Thursday, June 18, 2026

Why Hogwarts Legacy Fell Flat For Me

        So I recently played through Hogwarts Legacy, a game I've been looking forward to playing through ever since I saw one of the original trailers. And, sadly, the game really fell flat for me. I wanted to take this post to explain why.

        I wanted to caveat here that I can easily see why others might have a phenomenal time with it. I'm just here to explain why the game didn't work for me (and by extension, why the game might not work for you).

1. Too Much Dialogue (for a guy like me)

Message from my cousin Joseph
        

        Yes, yes, to be perfectly fair to Hogwarts Legacy, I'm very much a certified story-hater in video games. This isn't to say it's the case with every game. Celeste hit perfectly for me. I'm 15 hours into Clair Expedition 33 and the story/writing has been phenomenal so far. How Hades story fit into the gameplay loop was peak. There's some good stuff out there for sure. Buuuut, overall I often find dialogue cumbersome and the story disinteresting. Gameplay is by far and away more important to me.         But, even with that in mind, this game has SO much dialogue. I thought it was going to calm down after the first initial story, but nope. I watched a vast majority of the cutscenes, but ahhhh so much time with textboxes, just let me play the game! It didn't take me terribly long to start skipping every textbox imaginable, which did improve my experience. But that didn't even let me skip all the dialogue! Because many quests began with you just following another character as y'all walk and talk. It was not fun.

  

2. Overall Too Easy (and this fed into many of my other problems)

        There's more I could write here, but it felt like opening a can of worms, so I'm going to attempt the path of not writing anything at all (besides this sentence, of course).


3. Combat (and spells) Quickly Felt Samey

        Initially I enjoyed combat and thought the different spells were cool. However, and I think definitely in part because of the lack of difficulty, combat became very spell spammy. I was literally just pressing whatever spell whenever. And spamming roll.
        The different enemies had different weakness and stuff, but I just rarely felt the need to exploit them. You could just mash spells and it would be fine.

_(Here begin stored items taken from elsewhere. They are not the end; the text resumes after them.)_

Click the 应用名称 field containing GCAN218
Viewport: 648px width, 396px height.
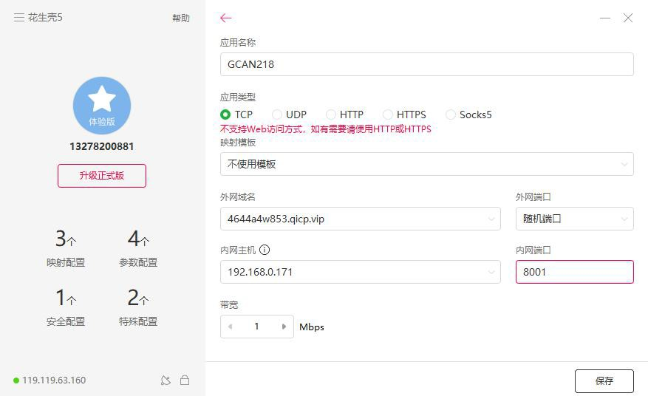(x=426, y=64)
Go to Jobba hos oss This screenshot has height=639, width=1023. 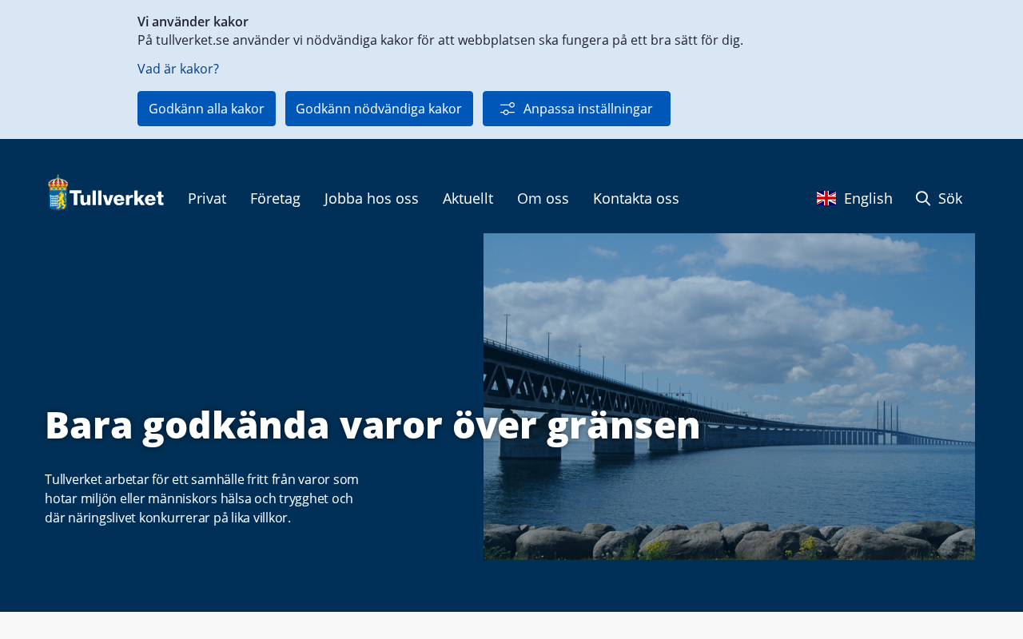(x=372, y=198)
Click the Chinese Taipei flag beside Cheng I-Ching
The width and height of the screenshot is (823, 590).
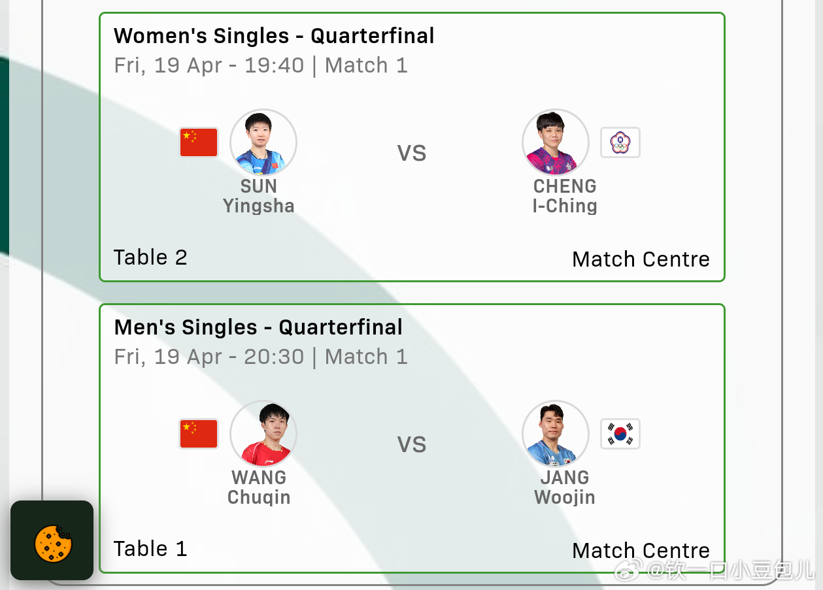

4. The Bosses were Uninspiring

        They frequently just felt like normal enemies with larger health pools. Which meant it wasn't any more fun and instead just felt more annoying if you died.


5. Didn't Feel an Incentive to Explore

        Because the game was too easy, I felt no real desire to go out of my way to level up. And because the combat became disinteresting to me, that core gameplay loop wasn't appealing either. This meant I never cared to do any Exploration Challenges in the Field Guide.



Conclusion

        I feel like I could dig into those five reasons more alongside a couple others, but the more I tried to dig, the more incredibly subjective it felt. The way I have it currently written feels somewhat objective, though, which I want. Because, like, fundamentally I can tell there's a lot of good stuff in this game (it's simply fun to be in the wizarding world, flying is just cool, the storyline is solid, you have other cool wizarding things besides spells like potions and beasts, big skill tree to explore, the Field Guide is plump with things to accomplish), so I can see why someone else might love it. 

        And there was enough for me, even with my gripes, to finish it. I rather enjoyed my first ~10 hours. Next 10 it was okaaay. Next 10 I was honestly dragging my feet just to finish it. So, sadly, I walk away from the game with a generally negative view of it, or, at least, my time with it.